Cleveland, who was Peter Griffin’s put-upon neighbor in Fox’s popular “Family Guy,” has been spun off into his eponymous series, “The Cleveland Show.” He’s saddled with more clunky jokes than a bad Friar’s Club roast — and that’s just in tomorrow night’s series premiere. It doesn’t get much better in next week’s second episode.

Some “Family Guy” fans wondered why it was Cleveland — and not one of that show’s more lively characters, like horny-jerk neighbor Quagmire — who got the spinoff treatment.

The slow-talking Cleveland was never more than pleasant background noise on “Family Guy,” and “The Cleveland Show” doesn’t do much to transform him into a leading man (or as much as one can be a “leading man” in a cartoon series).

The setup here is that the divorced, 40-ish Cleveland (Mike Henry) decides to leave Quahog, Rhode Island along with his obese, dimwitted son Cleveland Jr. (Kevin Michael Richardson) to chase his dream of beating the bushes as a minor league baseball scout in California.

On the way, he decides to make a sentimental sidetrip through his Virginia hometown of Stoolbend — where he encounters his unrequited high school love, Donna (Sanaa Lathan), who’s now divorced and living with her rebellious teenage daughter, Roberta (Reagan Gomez-Preston) and Rallo (played by Henry), her sullen, wiseguy grade-schooler.

You know what happens next: Cleveland, sensing his chance to finally win Donna’s heart, chucks his California dreamin’ and decides to remain in Stoolbend. He marries Donna, bonds with his new stepkids (after the requisite rough start) and meets his new oddball neighbors.
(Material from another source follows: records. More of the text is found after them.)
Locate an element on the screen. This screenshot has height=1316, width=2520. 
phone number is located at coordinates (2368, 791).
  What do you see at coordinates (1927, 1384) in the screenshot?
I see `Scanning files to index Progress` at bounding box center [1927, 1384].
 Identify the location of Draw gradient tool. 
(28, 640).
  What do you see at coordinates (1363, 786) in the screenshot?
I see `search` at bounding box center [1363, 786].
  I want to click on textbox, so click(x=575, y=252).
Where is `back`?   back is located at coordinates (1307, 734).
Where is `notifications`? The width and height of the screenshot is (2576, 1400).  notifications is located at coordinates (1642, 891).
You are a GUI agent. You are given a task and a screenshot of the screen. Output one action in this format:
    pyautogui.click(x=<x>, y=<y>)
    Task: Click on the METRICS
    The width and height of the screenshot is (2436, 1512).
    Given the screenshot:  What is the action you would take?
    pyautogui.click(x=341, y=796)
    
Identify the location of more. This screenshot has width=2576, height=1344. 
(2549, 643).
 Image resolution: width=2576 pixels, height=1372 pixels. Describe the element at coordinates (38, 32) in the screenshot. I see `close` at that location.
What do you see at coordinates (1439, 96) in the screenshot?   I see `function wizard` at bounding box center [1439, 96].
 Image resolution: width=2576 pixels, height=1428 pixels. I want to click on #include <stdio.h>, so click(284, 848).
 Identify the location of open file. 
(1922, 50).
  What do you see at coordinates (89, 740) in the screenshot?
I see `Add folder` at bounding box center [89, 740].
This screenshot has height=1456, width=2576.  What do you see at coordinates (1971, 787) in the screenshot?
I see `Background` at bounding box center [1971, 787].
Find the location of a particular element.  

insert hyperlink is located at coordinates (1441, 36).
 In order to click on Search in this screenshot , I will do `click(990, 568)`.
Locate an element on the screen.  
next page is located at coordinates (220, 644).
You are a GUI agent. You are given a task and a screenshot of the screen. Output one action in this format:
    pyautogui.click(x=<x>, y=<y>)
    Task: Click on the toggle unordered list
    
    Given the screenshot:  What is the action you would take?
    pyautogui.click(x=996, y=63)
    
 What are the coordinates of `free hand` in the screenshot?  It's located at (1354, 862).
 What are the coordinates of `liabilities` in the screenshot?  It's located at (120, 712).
They include a rifle-toting redneck and, in a nod to “Family Guy’s” talking dog, Brian, a talking bear who sports a black tie. The bear sounds like polka-playing Yosh Shmenge (John Candy) from those old “SCTV” sketches, though he’s supposed to be Russian (Russian bear, get it?).

I found myself smiling once or twice, but mostly thinking that all this is way-too-similar to “Family Guy” to carve out its own niche (“Family Guy” creator Seth MacFarlane is one of this show’s co-creators, so maybe it’s unavoidable).

That copycat quality extends to the neon sign over Stoolbend’s local water hole, The Broken Stool — way-too-similar to the neon sign adorning Peter Griffin’s bar, The Drunken Clam. They couldn’t think of something else?

Next week’s episode features a kinda creepy subplot between Cleveland and his stepdaughter, more misguided jokes (about testicular cancer and, for some reason, Chloe Sevigny) and a flashback vignette punctuated by a frozzled Courtney Love passing wind.

“Family Guy” might have pulled it off; here it’s just boring.